Effect of the external electric field on the electronic structure, spectroscopic features, NLO properties, and interionic interactions in ionic liquids: A DFT approach

Abstract

Ionic liquid (IL)s are a unique group of chemicals with extraordinary physical and chemical properties. Due to the advantage of the tunability of their features by varying the ion compositions and either IL/IL or IL/conventional solvent mixing ratios, uncountable functions of them have been discovered. In the field of electrochemistry and energy applications, the function of ILs under external field should also be understood well. The most fundamental way of gaining insight into the function of a substance is to study the structure. Therefore, this work focuses on the investigation of structural variations of an exemplary IL, 1-hexyl 3-methylimidazolium chloride (HmimCl), under external electric field (EEF) via ab initio quantum chemistry calculations.Field dependent geometry analysis show that the interionic bond and the molecular conformation can be modulated by the strength and the direction of the applied field, and the disassociation occurs at ~0.7 V/Å level. Mulliken, atomic polar tensor, and natural bond orbital charges were obtained within field dependency and their correlation was examined. Charge displacement curves were constructed to visualize the field inducement on the charge transfer. Interionic interactions were profiled as hydrogen, van der Walls, and steric effect by using reduced density gradient analysis and the breaking of the single hydrogen bond was determined to occur at ~0.6 V/Å level. The vibrational spectra (IR and Raman) were simulated and the critical peaks that are affected by the field inducement were interpreted.

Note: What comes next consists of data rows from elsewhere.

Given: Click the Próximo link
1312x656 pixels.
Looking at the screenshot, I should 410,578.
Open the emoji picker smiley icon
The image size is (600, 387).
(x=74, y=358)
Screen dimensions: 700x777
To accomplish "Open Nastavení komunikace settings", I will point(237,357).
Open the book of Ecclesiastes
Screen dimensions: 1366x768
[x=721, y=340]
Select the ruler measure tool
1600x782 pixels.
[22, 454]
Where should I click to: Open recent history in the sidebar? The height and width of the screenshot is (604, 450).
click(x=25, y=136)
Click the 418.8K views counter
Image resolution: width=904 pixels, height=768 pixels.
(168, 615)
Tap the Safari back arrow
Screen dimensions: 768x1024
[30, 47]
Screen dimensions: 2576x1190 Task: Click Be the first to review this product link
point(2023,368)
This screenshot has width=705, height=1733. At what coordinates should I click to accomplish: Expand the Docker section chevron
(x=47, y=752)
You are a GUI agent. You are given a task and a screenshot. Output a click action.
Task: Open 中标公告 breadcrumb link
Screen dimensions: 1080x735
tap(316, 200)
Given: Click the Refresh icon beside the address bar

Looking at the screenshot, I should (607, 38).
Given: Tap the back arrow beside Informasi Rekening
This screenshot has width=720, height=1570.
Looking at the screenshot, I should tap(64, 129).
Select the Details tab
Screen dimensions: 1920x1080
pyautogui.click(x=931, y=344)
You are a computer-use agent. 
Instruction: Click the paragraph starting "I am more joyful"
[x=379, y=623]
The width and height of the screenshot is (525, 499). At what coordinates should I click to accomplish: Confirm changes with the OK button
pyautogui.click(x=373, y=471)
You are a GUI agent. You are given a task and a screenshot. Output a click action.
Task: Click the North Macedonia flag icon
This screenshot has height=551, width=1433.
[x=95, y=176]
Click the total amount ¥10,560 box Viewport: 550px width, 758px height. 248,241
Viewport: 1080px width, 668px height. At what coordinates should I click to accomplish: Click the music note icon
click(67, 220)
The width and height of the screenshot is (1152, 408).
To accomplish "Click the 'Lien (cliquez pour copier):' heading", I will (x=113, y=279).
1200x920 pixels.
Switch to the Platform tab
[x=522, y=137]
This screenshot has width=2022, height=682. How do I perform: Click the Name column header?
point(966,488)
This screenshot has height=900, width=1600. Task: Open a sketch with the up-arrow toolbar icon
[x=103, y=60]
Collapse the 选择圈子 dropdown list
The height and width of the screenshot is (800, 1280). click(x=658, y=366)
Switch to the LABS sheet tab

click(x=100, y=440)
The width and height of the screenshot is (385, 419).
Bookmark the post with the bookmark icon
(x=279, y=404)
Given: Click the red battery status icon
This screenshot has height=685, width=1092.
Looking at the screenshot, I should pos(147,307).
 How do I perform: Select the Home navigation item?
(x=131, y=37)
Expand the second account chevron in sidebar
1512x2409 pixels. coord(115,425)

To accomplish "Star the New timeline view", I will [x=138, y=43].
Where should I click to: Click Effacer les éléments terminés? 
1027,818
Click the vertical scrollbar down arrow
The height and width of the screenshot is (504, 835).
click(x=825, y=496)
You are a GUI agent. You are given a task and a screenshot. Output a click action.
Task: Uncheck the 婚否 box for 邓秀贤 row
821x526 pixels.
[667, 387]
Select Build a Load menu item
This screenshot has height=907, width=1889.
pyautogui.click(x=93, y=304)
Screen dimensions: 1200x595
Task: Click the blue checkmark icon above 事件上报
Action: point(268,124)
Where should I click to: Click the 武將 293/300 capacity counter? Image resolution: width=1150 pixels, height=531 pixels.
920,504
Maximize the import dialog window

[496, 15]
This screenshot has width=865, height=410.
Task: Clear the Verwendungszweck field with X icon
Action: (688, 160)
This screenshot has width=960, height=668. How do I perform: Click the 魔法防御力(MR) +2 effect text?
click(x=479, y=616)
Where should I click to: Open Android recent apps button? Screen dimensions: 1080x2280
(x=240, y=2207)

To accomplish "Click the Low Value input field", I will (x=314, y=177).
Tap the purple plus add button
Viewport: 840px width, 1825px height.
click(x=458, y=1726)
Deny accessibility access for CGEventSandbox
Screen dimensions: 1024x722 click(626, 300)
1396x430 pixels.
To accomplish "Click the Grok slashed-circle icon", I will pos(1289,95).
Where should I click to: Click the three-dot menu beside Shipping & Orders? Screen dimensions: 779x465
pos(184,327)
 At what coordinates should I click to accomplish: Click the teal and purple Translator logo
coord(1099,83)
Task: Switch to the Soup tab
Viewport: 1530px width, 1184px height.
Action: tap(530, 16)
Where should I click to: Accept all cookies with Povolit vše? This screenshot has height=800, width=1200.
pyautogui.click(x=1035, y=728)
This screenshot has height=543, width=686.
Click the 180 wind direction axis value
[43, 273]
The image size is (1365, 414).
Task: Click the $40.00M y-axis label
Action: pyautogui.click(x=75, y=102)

The analysis of the field dependent Nonlinear Optical (NLO) properties shows that the only important component is in the field direction for the field intensity >0.2 V/Å. Electronic transition properties determined via TD-DFT calculations with B3LYP/6-311G** level of theory indicate that the UV–Vis spectrum and underlying transitions are depended on the direction of the field, and experience a bathochromic shift with increasing inducement showing that the IL becomes more susceptible to excitation.